Senin, 07 Agustus 2017

Tak Bisa ke Lain Honda

WALAU bukan penggemar Persebaya, saya ini pernah juga menjadi bonek. Kata apa yang pantas untuk menggambarkan mengajak putri Lamongan untuk menikah dengan hanya bermodal uang tak seberapa selain bonek; modal nekat? Ya tahun 1999 itu, dengan umur yang sudah duapuluh lima, makin telaten (telat jadi manten) makin menikmati jomblo yang pura-pura bahagia, makin jauhlah hasrat untuk menikah. Padahal kiamat makin dekat.

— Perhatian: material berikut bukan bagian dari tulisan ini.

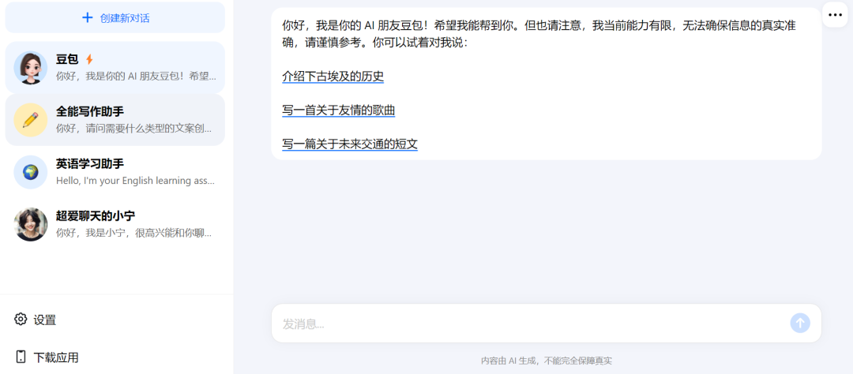Select the 超爱聊天的小宁 chat
Screen dimensions: 853x374
(x=115, y=224)
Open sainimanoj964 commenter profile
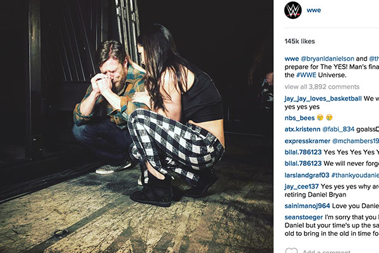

Dengan profesi saya sebagai pekerja bangunan dan istri sebagai buruh pabrik, kami benar-benar ingin membangun keluarga kecil yang bahagia dan sejahtera, sekaligus berusaha mewujudkan keluarga yang sakinah, mawaddah wa rohmah yang tujuhpuluh kali disebut pembawa acara pada hajatan walimatul urusy yang diguyur hujan deras di kampung istri saya waktu itu.

Keluarga kecil memang iya. Rumah kost kami kecil sekali; hanya muat dipan dan satu lemari mungil dengan bonus selalu banjir setiap musim hujan. Bahagia? Ya iyalah. dibanding jomblo mana pun, orang sudah menikah itu niscaya lebih bahagia lahir batin. Sejahtera? Relatif. Makan kami memang tiga kali sehari, tetapi kalau menu andalannya hanya mie instant dan telur dadar yang dicampur tepung biar babar, itu adalah sebentuk ikhtiar. Agar kami segera punya motor.

Kemana-mana naik angkot sungguh berat. Apalagi setahun setelah menikah, kami dikaruniai momongan. Namun, syukurlah, berkat tirakat model mie instan dan telur dadar itu, akhirnya kami punya motor. Bukan motor sembarang motor. Tetapi motor Honda. Berjenis bebek. Namanya Astrea Grand 97.

Tahun 2000 itu, masa efek krisis moneter masih sangat terasa. Televisi tabung empat belas inchi yang sebelum krisis cuma empatratus ribu, harganya berlipat ganda. Maka, bebek saya itu, yang sudah empat tahun ditunggangi pemiliknya sebelumnya itu, saya deal dengan harga delapan juta rupiah! Sungguh mahal untuk ukuran motor bekas. Tetapi dengan kondisi mesin masih jos gandhos dan bodi yang masih semulus tubuh para personel girl band So-Nyuh Shi-Dae alias SNSD Korea yang sekadar isunya saja disini sudah bikin gaduh itu, saya nekat membayarnya. Padahal seandainya mau, dengan harga segitu, waktu itu saya sudah bisa meminang motor baru keluaran Tiongkok semisal Jialing, Sanex atau Dayang yang sedang membanjiri Indonesia.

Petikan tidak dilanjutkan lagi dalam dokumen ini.